(Element lookup records)
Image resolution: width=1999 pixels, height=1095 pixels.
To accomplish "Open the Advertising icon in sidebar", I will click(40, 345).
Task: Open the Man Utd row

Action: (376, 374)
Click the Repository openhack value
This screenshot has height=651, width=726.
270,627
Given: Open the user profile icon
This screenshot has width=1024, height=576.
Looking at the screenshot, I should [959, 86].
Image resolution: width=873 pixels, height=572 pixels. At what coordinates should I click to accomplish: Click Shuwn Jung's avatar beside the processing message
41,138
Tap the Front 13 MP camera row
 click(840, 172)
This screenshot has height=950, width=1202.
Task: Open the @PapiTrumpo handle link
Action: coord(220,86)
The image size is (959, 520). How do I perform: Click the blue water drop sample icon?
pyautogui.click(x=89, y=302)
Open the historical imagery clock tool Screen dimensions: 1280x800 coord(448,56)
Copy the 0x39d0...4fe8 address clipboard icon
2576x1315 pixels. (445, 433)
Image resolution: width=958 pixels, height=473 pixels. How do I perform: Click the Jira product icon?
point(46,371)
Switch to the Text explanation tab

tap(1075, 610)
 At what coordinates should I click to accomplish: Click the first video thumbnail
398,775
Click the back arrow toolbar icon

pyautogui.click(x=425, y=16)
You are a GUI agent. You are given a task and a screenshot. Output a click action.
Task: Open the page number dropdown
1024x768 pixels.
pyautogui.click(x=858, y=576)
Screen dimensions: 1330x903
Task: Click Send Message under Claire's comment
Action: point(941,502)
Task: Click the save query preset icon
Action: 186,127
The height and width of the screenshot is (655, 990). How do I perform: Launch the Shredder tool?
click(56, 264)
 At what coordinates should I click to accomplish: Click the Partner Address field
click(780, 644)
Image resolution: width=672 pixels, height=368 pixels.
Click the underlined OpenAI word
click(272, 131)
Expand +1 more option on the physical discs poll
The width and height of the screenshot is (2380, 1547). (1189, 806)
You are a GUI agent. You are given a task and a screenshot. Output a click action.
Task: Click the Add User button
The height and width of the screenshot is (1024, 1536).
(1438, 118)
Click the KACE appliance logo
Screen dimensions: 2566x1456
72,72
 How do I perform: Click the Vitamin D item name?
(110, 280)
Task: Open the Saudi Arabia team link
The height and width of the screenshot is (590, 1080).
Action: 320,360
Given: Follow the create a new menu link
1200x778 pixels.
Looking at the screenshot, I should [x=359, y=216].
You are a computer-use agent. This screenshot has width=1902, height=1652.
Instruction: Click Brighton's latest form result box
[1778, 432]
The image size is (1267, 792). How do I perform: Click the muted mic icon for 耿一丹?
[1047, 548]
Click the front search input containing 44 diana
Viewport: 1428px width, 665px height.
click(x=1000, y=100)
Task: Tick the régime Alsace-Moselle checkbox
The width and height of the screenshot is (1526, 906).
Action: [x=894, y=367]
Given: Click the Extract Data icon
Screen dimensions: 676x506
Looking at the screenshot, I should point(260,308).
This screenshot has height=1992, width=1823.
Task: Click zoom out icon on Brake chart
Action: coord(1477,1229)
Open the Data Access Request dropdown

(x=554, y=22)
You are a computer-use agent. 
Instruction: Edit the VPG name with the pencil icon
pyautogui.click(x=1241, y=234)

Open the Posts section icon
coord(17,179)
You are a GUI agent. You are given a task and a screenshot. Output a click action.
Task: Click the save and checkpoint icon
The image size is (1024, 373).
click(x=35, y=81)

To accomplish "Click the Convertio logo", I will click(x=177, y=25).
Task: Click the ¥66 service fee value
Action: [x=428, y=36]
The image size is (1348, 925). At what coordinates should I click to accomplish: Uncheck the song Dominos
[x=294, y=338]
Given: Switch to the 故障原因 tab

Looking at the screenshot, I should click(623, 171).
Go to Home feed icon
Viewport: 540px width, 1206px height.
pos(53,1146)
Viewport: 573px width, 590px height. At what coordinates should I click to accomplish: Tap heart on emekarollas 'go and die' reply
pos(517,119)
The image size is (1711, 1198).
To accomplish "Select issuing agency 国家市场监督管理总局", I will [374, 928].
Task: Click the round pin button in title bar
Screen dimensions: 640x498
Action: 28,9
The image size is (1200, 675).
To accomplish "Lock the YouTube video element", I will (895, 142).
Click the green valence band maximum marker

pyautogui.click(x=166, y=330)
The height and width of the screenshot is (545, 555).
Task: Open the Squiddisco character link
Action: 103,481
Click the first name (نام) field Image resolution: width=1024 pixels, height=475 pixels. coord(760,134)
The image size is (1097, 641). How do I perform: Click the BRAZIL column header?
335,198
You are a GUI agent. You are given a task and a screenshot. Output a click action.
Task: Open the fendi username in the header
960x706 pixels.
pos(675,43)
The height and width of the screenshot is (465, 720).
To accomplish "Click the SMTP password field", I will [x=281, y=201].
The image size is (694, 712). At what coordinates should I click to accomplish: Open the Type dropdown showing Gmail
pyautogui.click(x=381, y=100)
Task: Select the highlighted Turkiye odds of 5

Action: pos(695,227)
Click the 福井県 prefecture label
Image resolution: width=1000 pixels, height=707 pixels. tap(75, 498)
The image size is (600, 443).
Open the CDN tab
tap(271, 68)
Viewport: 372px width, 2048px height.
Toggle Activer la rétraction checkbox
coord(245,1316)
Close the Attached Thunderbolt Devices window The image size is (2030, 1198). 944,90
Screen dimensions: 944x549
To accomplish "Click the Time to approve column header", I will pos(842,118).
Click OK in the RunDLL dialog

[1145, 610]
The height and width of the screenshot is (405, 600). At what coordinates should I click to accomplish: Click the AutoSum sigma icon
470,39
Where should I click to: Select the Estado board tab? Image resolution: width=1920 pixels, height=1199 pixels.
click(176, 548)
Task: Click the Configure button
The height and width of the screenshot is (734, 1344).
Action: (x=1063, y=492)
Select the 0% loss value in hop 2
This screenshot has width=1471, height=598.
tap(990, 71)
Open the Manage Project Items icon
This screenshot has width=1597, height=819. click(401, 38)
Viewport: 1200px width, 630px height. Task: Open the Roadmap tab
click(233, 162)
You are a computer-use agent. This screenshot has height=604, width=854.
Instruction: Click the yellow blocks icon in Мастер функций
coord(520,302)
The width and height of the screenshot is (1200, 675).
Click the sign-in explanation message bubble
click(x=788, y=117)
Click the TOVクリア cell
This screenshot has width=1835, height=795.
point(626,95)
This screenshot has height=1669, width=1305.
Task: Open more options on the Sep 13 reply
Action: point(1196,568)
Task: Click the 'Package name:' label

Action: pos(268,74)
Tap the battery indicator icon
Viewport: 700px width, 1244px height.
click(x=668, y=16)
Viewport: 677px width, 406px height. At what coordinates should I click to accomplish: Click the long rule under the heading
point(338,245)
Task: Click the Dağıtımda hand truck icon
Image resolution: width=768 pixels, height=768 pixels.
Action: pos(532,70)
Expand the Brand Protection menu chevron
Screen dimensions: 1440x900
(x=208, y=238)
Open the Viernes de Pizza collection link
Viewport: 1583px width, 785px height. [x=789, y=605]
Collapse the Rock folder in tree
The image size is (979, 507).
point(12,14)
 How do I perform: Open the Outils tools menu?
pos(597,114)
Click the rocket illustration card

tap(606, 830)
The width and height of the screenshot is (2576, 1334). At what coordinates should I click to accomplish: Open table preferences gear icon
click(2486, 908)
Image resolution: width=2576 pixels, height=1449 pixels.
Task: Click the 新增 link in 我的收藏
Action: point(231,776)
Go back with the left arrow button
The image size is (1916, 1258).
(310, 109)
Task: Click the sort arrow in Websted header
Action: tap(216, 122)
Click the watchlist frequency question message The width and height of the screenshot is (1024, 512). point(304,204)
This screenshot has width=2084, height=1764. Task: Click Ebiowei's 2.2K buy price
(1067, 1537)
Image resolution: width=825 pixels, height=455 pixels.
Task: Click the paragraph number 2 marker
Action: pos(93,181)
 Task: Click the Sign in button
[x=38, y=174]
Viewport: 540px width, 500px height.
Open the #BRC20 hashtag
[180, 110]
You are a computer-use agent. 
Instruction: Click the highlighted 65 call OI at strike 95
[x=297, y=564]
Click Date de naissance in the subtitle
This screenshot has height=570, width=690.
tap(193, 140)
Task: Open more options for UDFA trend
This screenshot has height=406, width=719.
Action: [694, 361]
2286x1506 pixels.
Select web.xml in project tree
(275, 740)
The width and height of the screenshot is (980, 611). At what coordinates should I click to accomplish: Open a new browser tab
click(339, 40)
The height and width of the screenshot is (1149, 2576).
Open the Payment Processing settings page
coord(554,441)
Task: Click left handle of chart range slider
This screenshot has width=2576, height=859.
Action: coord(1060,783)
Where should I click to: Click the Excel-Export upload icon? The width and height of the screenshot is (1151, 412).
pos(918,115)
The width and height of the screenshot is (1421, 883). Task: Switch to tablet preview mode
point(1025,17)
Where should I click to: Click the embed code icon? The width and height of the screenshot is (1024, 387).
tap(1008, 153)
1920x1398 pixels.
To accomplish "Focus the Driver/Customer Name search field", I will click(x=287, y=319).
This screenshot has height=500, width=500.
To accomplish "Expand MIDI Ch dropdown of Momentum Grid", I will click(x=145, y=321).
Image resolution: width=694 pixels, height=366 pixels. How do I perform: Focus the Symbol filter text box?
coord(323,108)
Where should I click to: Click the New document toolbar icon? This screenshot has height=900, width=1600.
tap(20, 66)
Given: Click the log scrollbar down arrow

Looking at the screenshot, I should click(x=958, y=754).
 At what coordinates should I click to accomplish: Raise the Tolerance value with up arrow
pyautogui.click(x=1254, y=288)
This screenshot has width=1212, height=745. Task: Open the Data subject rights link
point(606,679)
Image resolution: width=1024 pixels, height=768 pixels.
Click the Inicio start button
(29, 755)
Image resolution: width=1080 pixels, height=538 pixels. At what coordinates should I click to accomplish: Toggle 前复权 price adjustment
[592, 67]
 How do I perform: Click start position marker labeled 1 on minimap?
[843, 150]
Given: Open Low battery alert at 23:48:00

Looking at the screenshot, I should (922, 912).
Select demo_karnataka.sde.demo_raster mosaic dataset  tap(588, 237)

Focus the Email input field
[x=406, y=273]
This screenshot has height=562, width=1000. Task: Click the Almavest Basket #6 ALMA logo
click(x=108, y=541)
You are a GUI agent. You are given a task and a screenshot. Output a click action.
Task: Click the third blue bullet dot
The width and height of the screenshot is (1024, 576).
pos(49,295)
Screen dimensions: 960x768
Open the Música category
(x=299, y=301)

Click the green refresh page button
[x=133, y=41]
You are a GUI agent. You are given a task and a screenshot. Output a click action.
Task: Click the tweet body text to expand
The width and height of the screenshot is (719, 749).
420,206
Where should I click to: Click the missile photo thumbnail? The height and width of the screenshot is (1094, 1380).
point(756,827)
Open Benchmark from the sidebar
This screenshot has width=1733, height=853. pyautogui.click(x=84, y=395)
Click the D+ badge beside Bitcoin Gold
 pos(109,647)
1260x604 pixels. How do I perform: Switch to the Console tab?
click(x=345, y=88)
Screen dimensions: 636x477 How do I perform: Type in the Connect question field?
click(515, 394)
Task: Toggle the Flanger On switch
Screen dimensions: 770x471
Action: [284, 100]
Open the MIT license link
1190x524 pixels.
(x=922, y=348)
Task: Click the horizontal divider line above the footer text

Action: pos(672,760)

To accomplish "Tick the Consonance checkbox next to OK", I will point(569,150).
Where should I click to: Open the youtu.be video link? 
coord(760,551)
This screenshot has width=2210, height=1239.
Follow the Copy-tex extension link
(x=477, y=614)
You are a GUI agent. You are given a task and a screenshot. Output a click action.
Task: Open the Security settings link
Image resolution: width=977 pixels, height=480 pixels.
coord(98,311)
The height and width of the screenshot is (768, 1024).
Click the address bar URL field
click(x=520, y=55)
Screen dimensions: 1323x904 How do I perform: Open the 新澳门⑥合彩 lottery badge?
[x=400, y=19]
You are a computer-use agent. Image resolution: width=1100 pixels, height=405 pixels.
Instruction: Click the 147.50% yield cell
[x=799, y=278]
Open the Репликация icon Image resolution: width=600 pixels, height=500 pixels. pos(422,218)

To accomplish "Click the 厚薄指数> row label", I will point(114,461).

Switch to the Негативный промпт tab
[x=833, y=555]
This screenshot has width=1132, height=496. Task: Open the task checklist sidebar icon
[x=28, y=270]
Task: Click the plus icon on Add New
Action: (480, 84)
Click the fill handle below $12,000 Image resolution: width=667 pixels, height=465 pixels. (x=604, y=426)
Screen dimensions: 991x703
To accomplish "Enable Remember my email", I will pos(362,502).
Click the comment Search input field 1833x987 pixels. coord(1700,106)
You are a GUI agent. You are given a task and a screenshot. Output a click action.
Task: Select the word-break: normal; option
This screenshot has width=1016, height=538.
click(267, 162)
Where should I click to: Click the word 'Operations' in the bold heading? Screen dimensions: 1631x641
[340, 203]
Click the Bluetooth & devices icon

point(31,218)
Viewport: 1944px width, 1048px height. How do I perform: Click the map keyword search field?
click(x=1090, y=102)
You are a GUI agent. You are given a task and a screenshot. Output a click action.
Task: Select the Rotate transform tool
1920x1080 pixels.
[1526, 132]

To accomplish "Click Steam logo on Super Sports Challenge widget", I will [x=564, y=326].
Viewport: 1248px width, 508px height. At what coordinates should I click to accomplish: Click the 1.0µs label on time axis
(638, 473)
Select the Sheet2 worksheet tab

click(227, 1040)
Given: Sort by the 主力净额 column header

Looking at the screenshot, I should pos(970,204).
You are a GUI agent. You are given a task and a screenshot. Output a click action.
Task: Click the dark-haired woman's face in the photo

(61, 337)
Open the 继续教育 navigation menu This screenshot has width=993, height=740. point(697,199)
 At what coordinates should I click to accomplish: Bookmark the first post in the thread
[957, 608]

PROBLEM TO WORK ON. Please report every line of the data above that contains the string "computer", copying each such line in full. Case counts.

CORRECT RESPONSE.
You are a computer-use agent. This screenshot has width=1902, height=1652.
You are a computer-use agent. 
You are a computer-use agent. This screenshot has height=604, width=854.
You are a computer-use agent. 
You are a computer-use agent. Image resolution: width=1100 pixels, height=405 pixels.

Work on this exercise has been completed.